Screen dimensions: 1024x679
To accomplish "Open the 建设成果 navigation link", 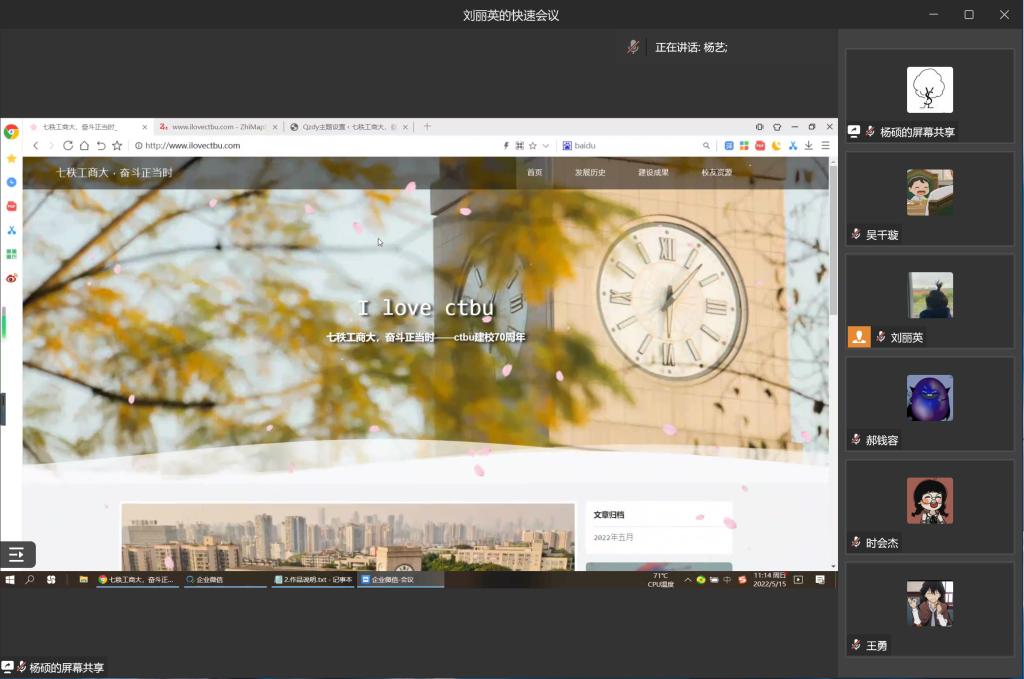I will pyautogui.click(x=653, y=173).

= = = = = = =

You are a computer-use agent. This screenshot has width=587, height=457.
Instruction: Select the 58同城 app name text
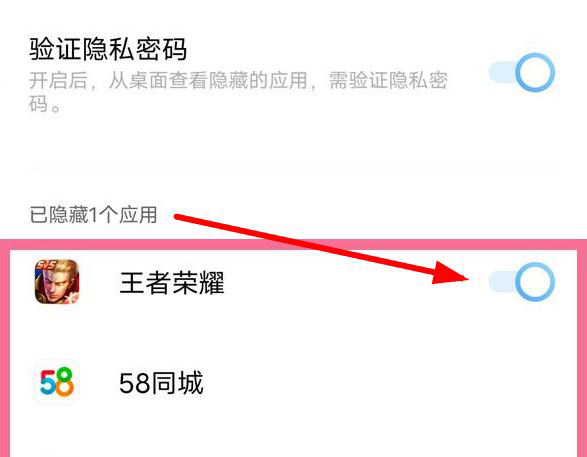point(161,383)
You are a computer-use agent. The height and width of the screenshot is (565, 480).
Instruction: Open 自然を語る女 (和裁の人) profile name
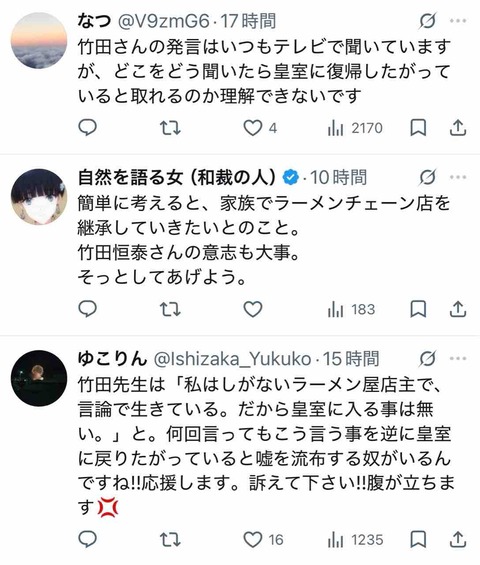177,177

= = = = = = =

• **Assigned task**: Using the listing above, show each line holding the string "screenshot".

• **Written answer**:
You are a computer-use agent. This screenshot has width=587, height=457.
You are a computer-use agent. The height and width of the screenshot is (565, 480).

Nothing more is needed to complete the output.